- _Data records_:

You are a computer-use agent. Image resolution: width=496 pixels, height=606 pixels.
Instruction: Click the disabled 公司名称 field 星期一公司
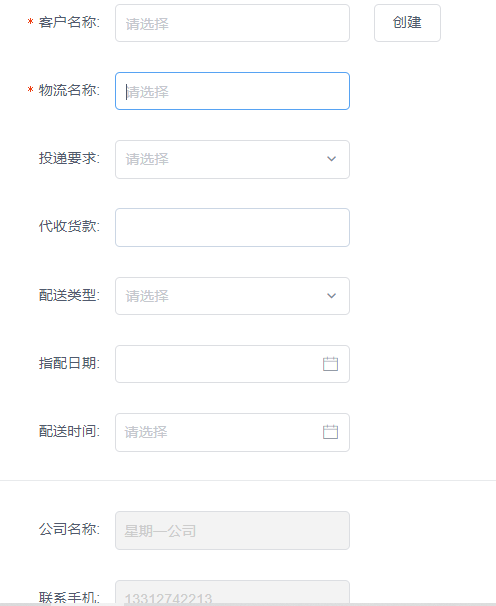pyautogui.click(x=232, y=531)
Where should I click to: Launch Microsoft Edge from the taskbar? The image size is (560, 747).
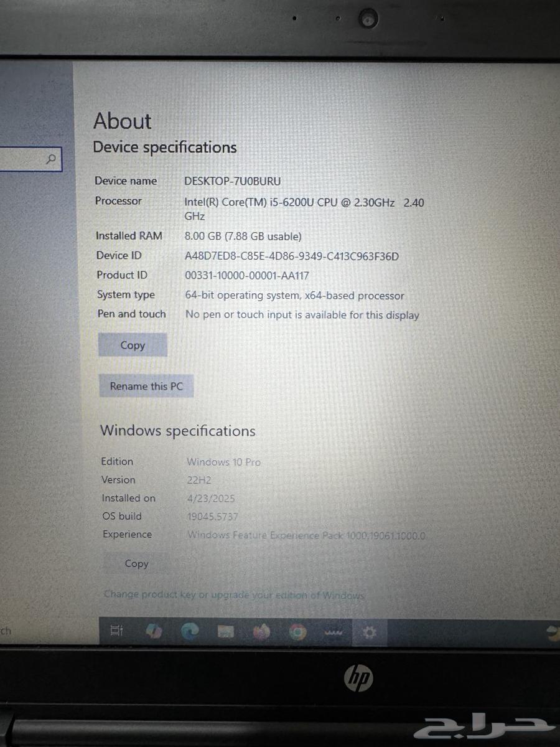pos(190,631)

- _Your assignment_: Write out each entry word for word, images excluded.

- _Solution to the problem_:
You are a computer-use agent. Image resolution: width=496 pixels, height=606 pixels.
Instruction: Click the disabled 公司名称 field 星期一公司
pyautogui.click(x=232, y=531)
Where should I click to: Launch Microsoft Edge from the taskbar? The image size is (560, 747).
pos(190,631)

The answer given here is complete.